El Solo

El Solo Photo


Embedded in the northern borderline between Argentina and Chile lies El Solo, also known as Cerro Solo,  a large startovolcano composed of nine eruptive centers.   Light-colored rhydodacitic pyroclastic-flow deposit lie atop the stratovolcano in the Ojos del Salado region.  A light blanket of snow caps the summit of El Solo as well.  It juts more than 6190 meters into the sky and is  the sight of major pyroclastic flows that flow into adjacent valleys as well as holocene eruptions.  It’s massive structure and beauty are emanate, however, its activity is virtually nonexistent.  It’s last recorded eruption is completely unknown and the stratovolcano remains positively quiescent.

Alexis Franklin

March 2, 2011


One Response to “El Solo”

  1. Alan Bates Says:

    Hi Alexis!

    Another new “face”. Another (to me) unknown volcano! Good to see another “unsafe” choice (safe choices to me are where access to information is widely available and the volcano changes frequently so always something to talk about). I find unsafe choices more interesting – 27 posts, one after the other on Mt Etna could get a bit much!

    A few points:

    * Beware the trimming of the photo. You lost the actual peak because it was on the RHS of the picture and the space you have given it is square. (You aren’t the first one, however, to have trimming problems!) It will be well worth having a word with someone about how to correct the problem. If not, tell the guy to move over and look from left to right. Then you can safely lose what would then be behind him! (/attempted humour!)
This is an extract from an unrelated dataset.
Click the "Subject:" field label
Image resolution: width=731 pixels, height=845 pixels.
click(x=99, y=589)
    * You fell into the trap with “it’s”. (You aren’t the first and you won’t be the last …) “It’s / it’s” is the shortened form of “it is”. You used “its” or “it’s” 3 times – one was correct. The possessive (belonging to it) is “its”. I know, I know, English is a crazy language! I’m an Englishman who has been using it for 60+ years …
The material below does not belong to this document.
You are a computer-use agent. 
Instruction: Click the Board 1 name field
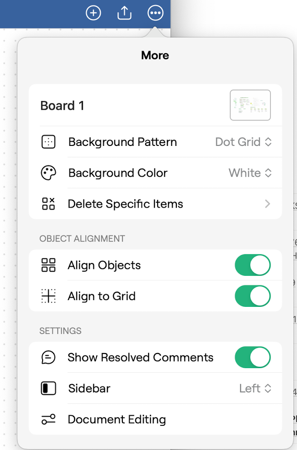[x=62, y=106]
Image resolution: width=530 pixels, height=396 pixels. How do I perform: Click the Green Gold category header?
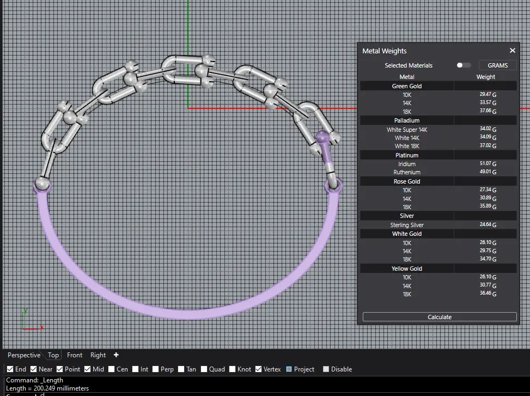pyautogui.click(x=407, y=86)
    * Be careful with unusual words. “Emanate” is a verb: you are using it as an adverb. Maybe that is acceptable use in US English but it is defintely unusual. If you can, try to find common words and use them un-commonly well. Similarly with “positively quiescent”.

    I realise you are trying hard to make a frozen, dead volcano sound interesting but sometimes it’s best just to leave it simple.

    New people most times I look at this site – how many more?